Mulligatawny is a wonderfully tasty and complex soup that’s India-inspired and weeknight easy. Try it, and see if it doesn’t become your favorite soup this winter!
Meet my favorite chicken soup in the entire world.
I first wrote about mulligatawny a few years back, when I was still getting a grip on this incredible dish, tweaking the ingredients to find just the right flavor profile and to streamlilne the process.
Since then, I’ve made this soup so frequently that the recipe is muscle memory at this point. Good thing, too, because my sole printed copy that documents my experiments is now wrinkly with chicken stock stains and covered with fading, smudgy pencil scribbles that I can barely read.
As a soup aficionado, this version is worth sharing anew: so simple, economical, and on the table in way under an hour.
A soup with a sketchy and largely unconfirmed history — is it Indian? is it British? Depends on whom you ask! — mulligatawny is comfort food, full of flavor, both exotic and familiar at the same time. The spices called for are readily available in American grocery stores, and if you’re a DIY spice blend maker like I am, try my homemade garam masala.
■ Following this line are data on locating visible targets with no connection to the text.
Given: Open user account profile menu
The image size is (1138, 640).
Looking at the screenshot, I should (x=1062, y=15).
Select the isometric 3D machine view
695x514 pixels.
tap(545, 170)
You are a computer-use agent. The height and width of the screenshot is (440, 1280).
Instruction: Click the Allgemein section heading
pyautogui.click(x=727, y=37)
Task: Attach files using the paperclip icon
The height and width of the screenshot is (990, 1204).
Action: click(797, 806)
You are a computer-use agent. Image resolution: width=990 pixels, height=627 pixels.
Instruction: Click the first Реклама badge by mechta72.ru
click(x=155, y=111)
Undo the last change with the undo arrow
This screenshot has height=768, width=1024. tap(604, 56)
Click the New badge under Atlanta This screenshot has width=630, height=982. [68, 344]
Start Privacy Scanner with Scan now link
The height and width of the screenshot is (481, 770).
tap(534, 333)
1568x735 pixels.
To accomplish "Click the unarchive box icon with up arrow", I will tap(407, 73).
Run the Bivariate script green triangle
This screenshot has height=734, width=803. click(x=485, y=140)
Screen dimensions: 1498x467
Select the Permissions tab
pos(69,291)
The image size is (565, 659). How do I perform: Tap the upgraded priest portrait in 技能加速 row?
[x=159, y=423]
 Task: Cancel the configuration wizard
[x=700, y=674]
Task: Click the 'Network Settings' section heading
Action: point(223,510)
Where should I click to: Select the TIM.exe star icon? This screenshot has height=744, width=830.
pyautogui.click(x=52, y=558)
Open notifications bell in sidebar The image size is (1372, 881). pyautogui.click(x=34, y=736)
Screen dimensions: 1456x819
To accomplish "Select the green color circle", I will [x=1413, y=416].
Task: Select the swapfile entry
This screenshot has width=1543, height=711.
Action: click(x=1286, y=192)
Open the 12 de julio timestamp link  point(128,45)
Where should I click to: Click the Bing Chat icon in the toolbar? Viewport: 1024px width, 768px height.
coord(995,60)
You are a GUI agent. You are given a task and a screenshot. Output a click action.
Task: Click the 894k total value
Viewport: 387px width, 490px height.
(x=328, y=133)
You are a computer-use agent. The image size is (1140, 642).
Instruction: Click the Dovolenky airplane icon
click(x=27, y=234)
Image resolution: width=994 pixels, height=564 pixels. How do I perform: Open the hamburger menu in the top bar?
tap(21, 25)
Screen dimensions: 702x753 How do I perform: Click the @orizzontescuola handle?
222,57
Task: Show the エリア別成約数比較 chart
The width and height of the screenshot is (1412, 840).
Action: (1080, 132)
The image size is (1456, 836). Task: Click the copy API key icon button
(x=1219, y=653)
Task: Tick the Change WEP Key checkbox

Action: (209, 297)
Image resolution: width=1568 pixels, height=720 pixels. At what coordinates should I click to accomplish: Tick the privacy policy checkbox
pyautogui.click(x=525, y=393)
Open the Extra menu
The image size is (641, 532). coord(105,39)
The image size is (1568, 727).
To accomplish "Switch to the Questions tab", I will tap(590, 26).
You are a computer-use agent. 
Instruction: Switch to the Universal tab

It’s da bomb.
I can’t even remember the last time I made regular chicken soup.
Oh, and mulligatawny soup not only keeps well, but it tastes even better after an overnight stay in the refrigerator. Double the recipe and freeze some for those snowy days ahead when you need a warm soup hug now.
For the chicken
- 1 pound boneless chicken, breast or thighs, your choice, sliced into short, thin strips
- 1/2 teaspoon ground cumin
- 1/2 teaspoon ground coriander
- 2 teaspoons garam masala
- 1 pinch cayenne pepper
- 1/2 teaspoon salt
- 1 tablespoon flour
For the soup
- 3 tablespoons olive or coconut oil, divided usage
- 1 medium onion, chopped
- 2 stalks celery, chopped
- 1 carrot, peeled and chopped
- 2 cloves of garlic, minced
- 1 tablespoon garam masala
- 2 teaspoons curry powder, mild or hot, your choice
- 1 tablespoon flour
- 1 quart chicken stock
- 1/2 cup uncooked brown rice (quick cooking is fine)
- 1 tart apple such as Granny Smith or Honeycrisp, peeled and cored
- 1 can coconut milk, well shaken (about 14 oz)
- salt and pepper to taste
- Heat 1 tablespoon oil in a 4-5 qt stock pot or dutch oven over medium until shimmering.
- Toss chicken pieces with the seasonings and flour and add to pot. Brown chicken on all sides — cooking through completely — and remove to a plate or bowl and set aside.
- Add another 1 tablespoon oil to pot (still on medium heat). When melted and shimmering, add onions, celery and carrots. Saute until soft. Add garlic and saute, stirring until fragrant (just a minute or two).
- Push the vegetables to one side, and add the remaining tablespoon of oil in the bare spot, heating briefly. Sprinkle the garam masala, curry powder, flour and a generous pinch of salt over the oil and stir to form a fragrant paste, then mix in with the vegetables, cooking briefly. Add a small amount of the chicken stock and stir to smooth out any clumps formed by the roux.
- Pour the remaining chicken stock in the pot and turn heat to high. Bring the soup to a gentle boil, add the rice, and reduce heat back to medium-low. Partially cover the pot and to cook for 15 minutes. Grate the apple over the soup (to catch the juices) and stir in the reserved chicken. Cook for 5 minutes more. Taste and add salt as necessary.
- Turn heat to low and add coconut milk, stirring to mix thoroughly. Heat for 5 minutes more, and do one final tasting, adding salt and pepper to suit.